The local memory space resides in device memory, so local memory accesses have the same high latency and low bandwidth as global memory accesses and are subject to the same requirements for memory coalescing as discussed in the context of the Memory Statistics - Global experiment. Local memory is however organized such that consecutive 32-bit words are accessed by consecutive thread IDs. Accesses are therefore fully coalesced as long as all threads in a warp access the same relative address (e.g., same index in an array variable, same member in a structure variable).

Local memory accesses only occur for some automatic variables as detailed further in the Variable Type Qualifiers section of the CUDA C Programming Guide. Automatic variables that the compiler is likely to place in local memory are:

Arrays for which it cannot determine that they are indexed with constant quantities,
Large structures or arrays that would consume too much register space,
Any variable if the kernel uses more registers than available (this is also known as register spilling).
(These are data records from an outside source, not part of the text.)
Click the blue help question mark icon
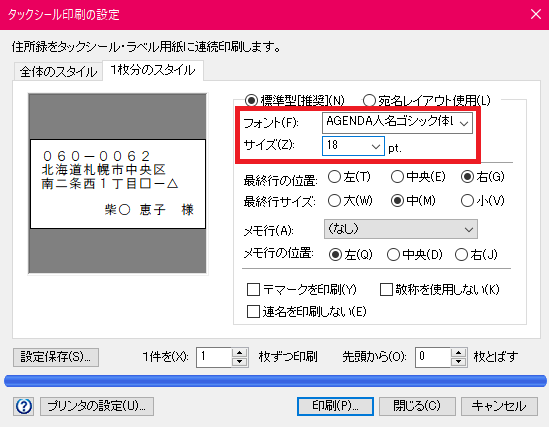This screenshot has height=427, width=549. pos(24,406)
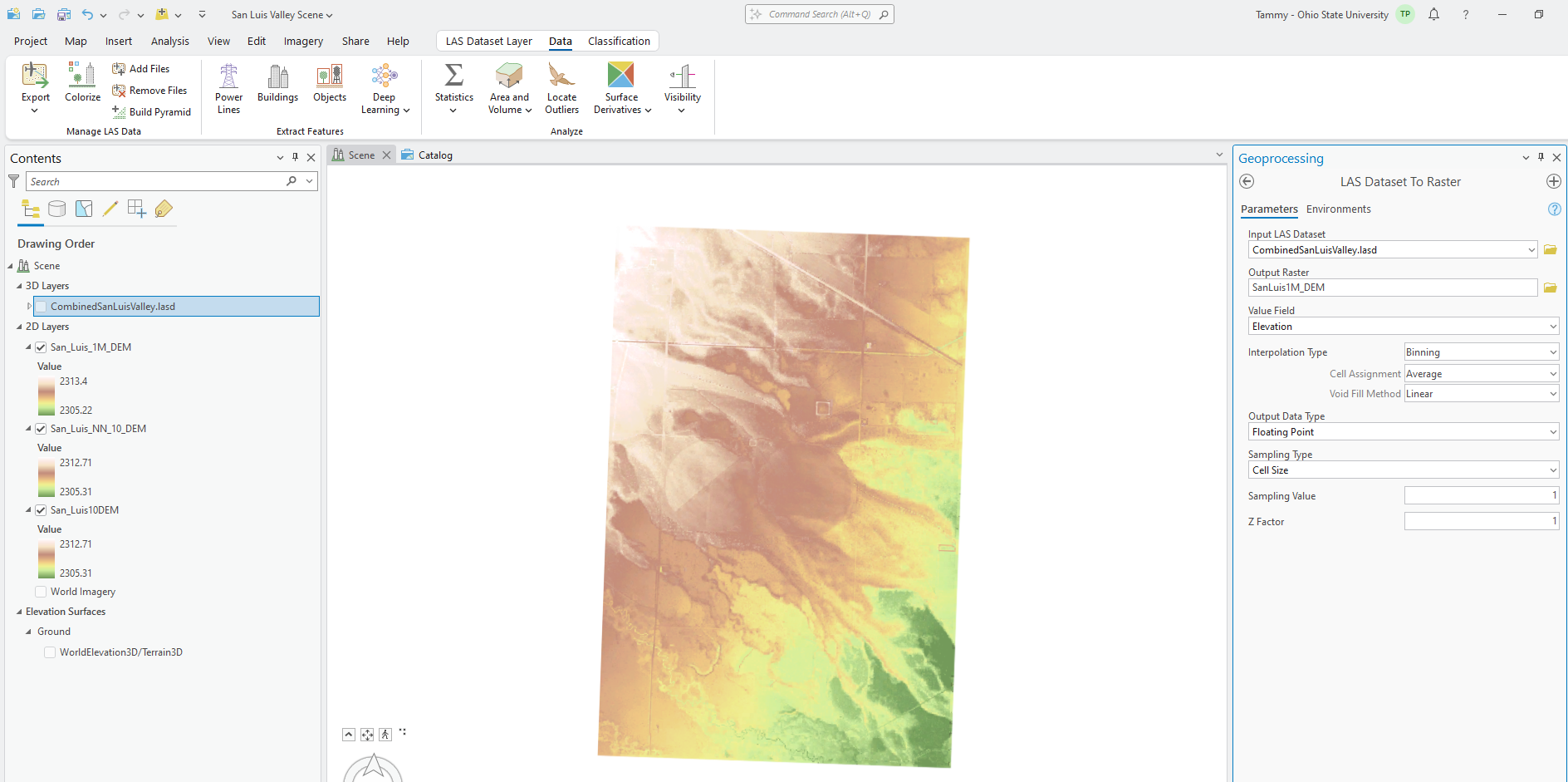Show the CombinedSanLuisValley.lasd layer

(x=41, y=307)
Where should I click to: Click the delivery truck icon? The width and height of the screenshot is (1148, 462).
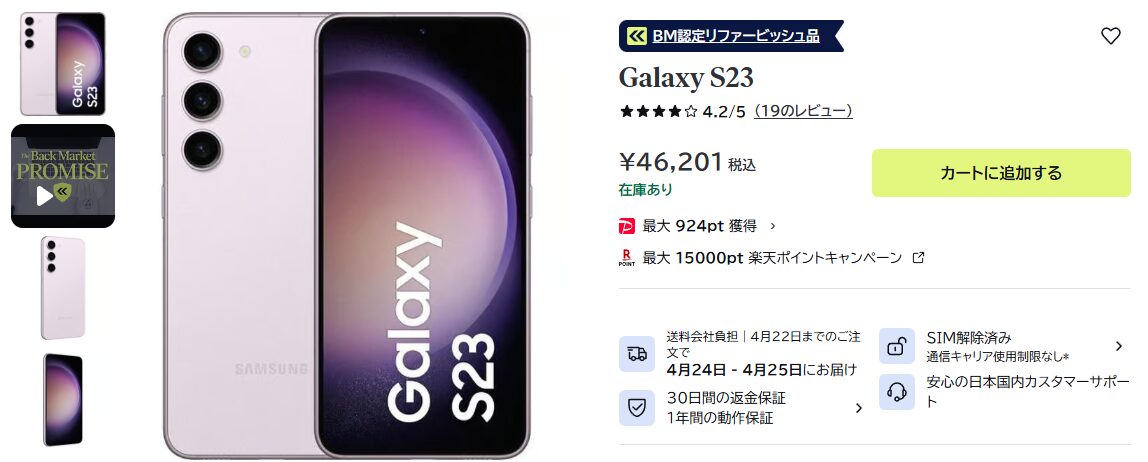coord(637,354)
In addition, some mathematical functions have implementation paths that might access local memory. Running the Memory Transactions experiment will tell which SASS instructions caused local memory transactions. Using the code correlation feature of the Source View on the results of the memory transactions experiment allows pinpointing if a variable has been placed in local memory during the kernel compilation. Also, the compiler reports total local memory usage per kernel (lmem) when compiling with the --ptxas-options=-v option.

On devices of compute capability 2.x and higher, all local memory accesses are always cached in L1 and L2. The output of this experiment shows all local memory traffic as generated during the execution of the kernel.

Chart

The number of Load/Store Requests equals the amount of local memory instructions executed. When a warp executes an instruction that accesses local memory, it coalesces the memory accesses of the threads within the warp into one or more of these Memory Transactions depending on the size of the word accessed by each thread and the distribution of the memory addresses across the threads. In general, the more transactions are necessary, the more unused words are transferred in addition to the words accessed by the threads, reducing the instruction throughput accordingly. In addition, each memory transaction requires the assembly instruction to be repeatedly issued again; causing instruction replays if more than one transaction is required to fulfill the request of a warp. More details on instruction replays and their performance implications are described in the context of the Instruction Statistics experiment.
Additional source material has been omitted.